EXERCISE GOAL -> Pull out every line of the data that contains the word "located" and copy each one in full.

--- TASK INPUT ---

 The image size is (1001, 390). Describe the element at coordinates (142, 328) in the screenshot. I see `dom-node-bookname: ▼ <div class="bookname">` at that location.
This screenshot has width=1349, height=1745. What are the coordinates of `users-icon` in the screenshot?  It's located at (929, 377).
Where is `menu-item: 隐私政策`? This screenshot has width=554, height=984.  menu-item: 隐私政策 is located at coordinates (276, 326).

---
--- TASK INPUT ---

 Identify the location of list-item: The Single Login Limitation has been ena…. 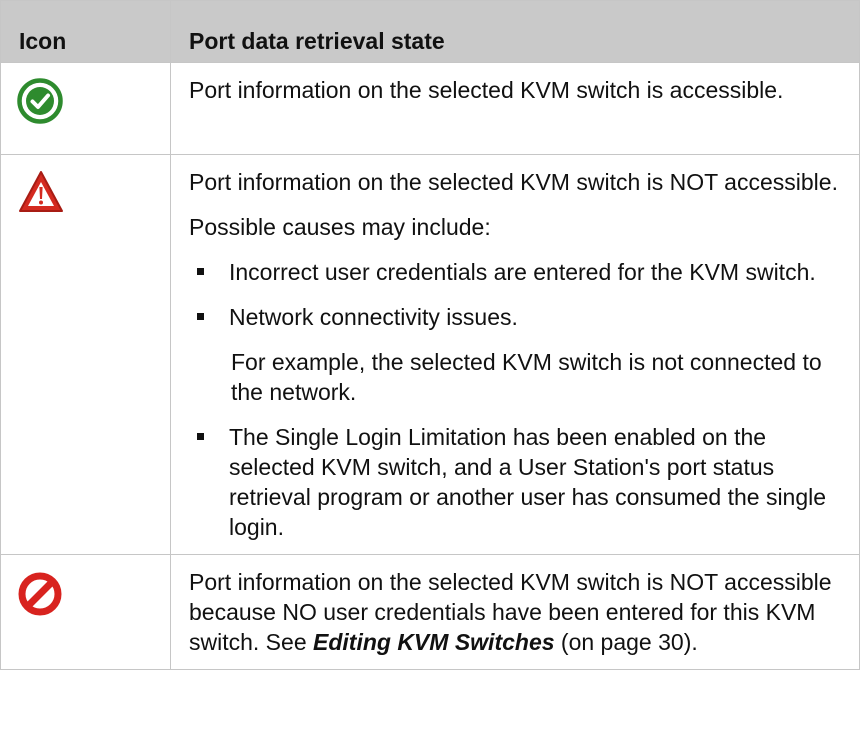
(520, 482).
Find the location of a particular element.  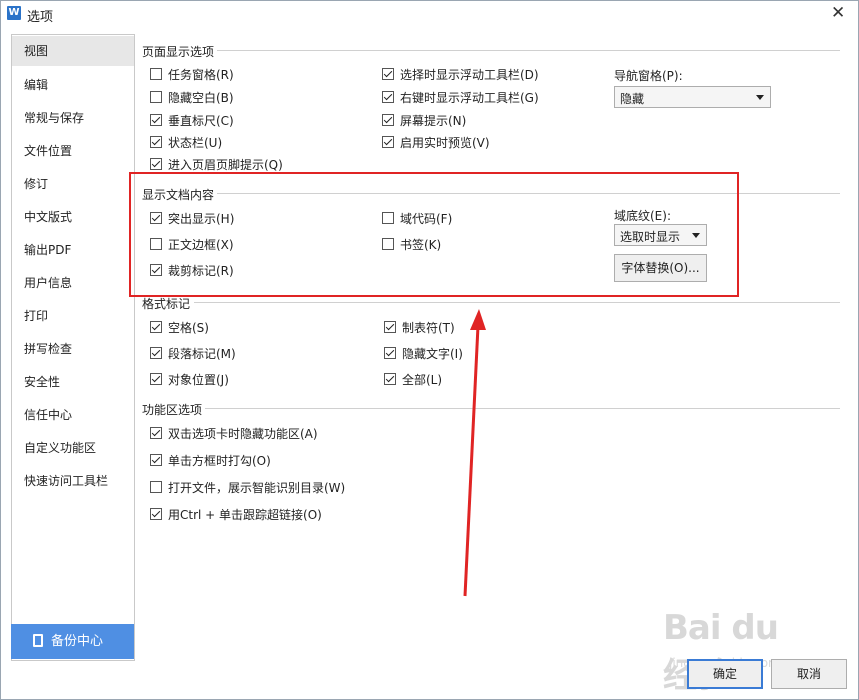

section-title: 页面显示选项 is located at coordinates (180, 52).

---
--- TASK INPUT ---

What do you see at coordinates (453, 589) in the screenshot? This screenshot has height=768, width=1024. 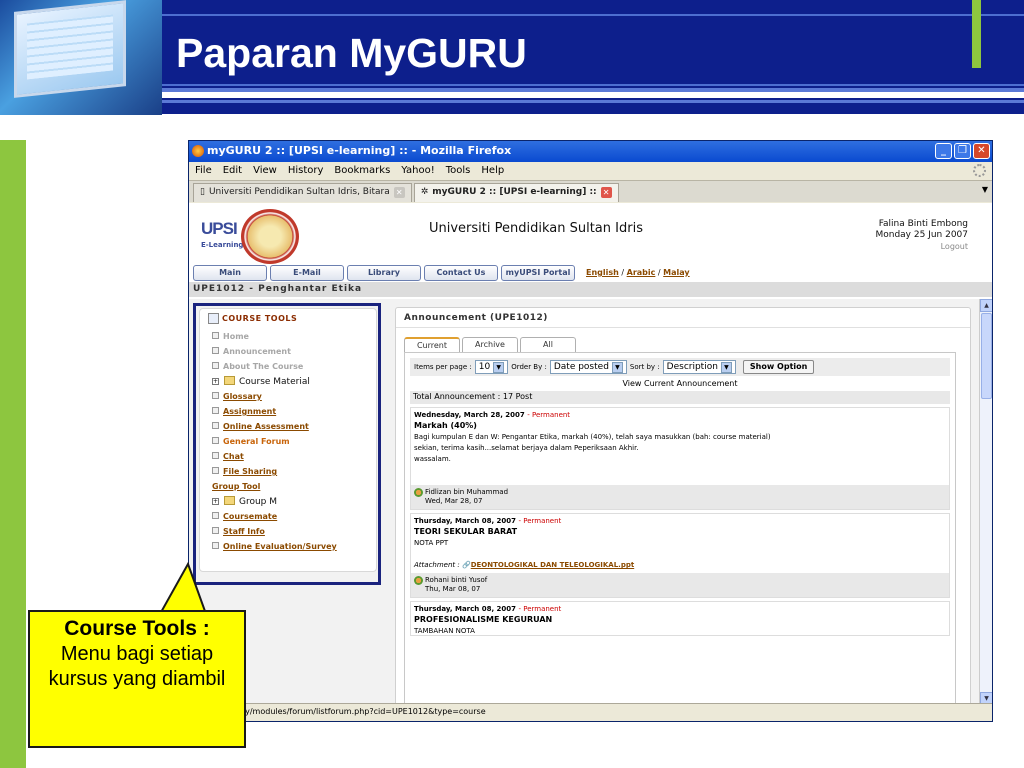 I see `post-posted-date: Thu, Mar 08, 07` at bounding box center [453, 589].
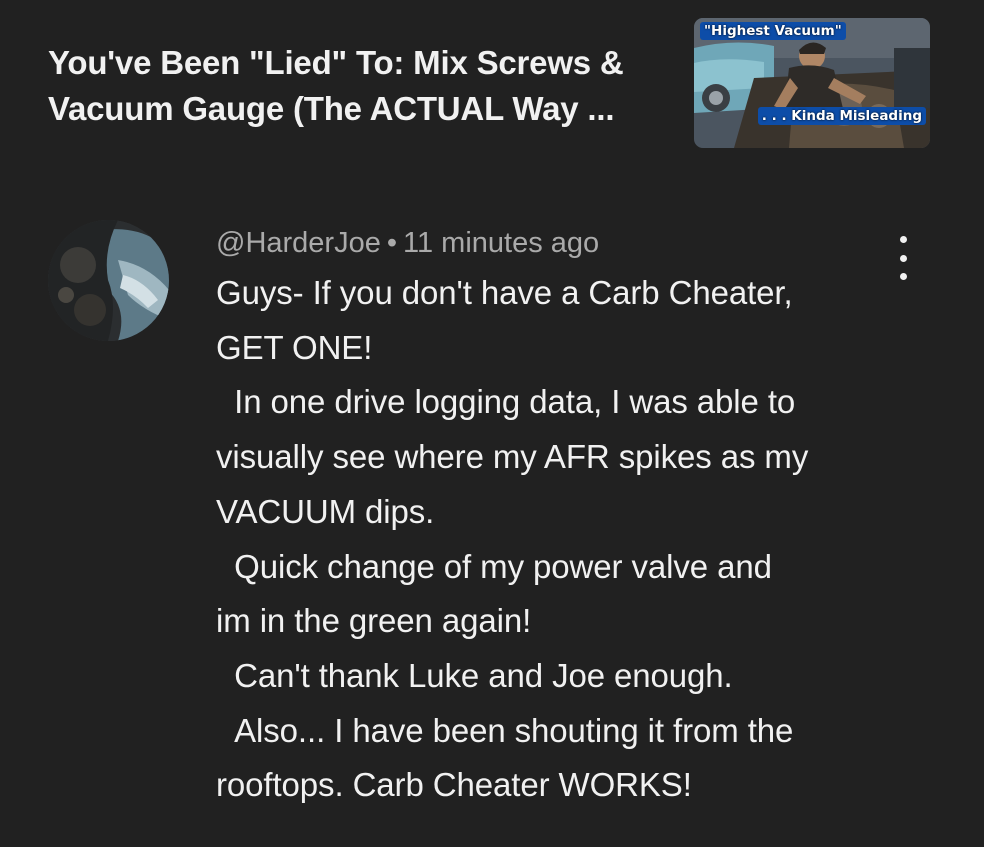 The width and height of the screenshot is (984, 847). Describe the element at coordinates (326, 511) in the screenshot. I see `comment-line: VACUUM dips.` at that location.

---

ANSWER SECTION ->
This screenshot has width=1349, height=1745. What are the coordinates of `users-icon` in the screenshot?  It's located at (929, 377).
Where is `menu-item: 隐私政策`? This screenshot has width=554, height=984.  menu-item: 隐私政策 is located at coordinates (276, 326).
section-title: 页面显示选项 is located at coordinates (180, 52).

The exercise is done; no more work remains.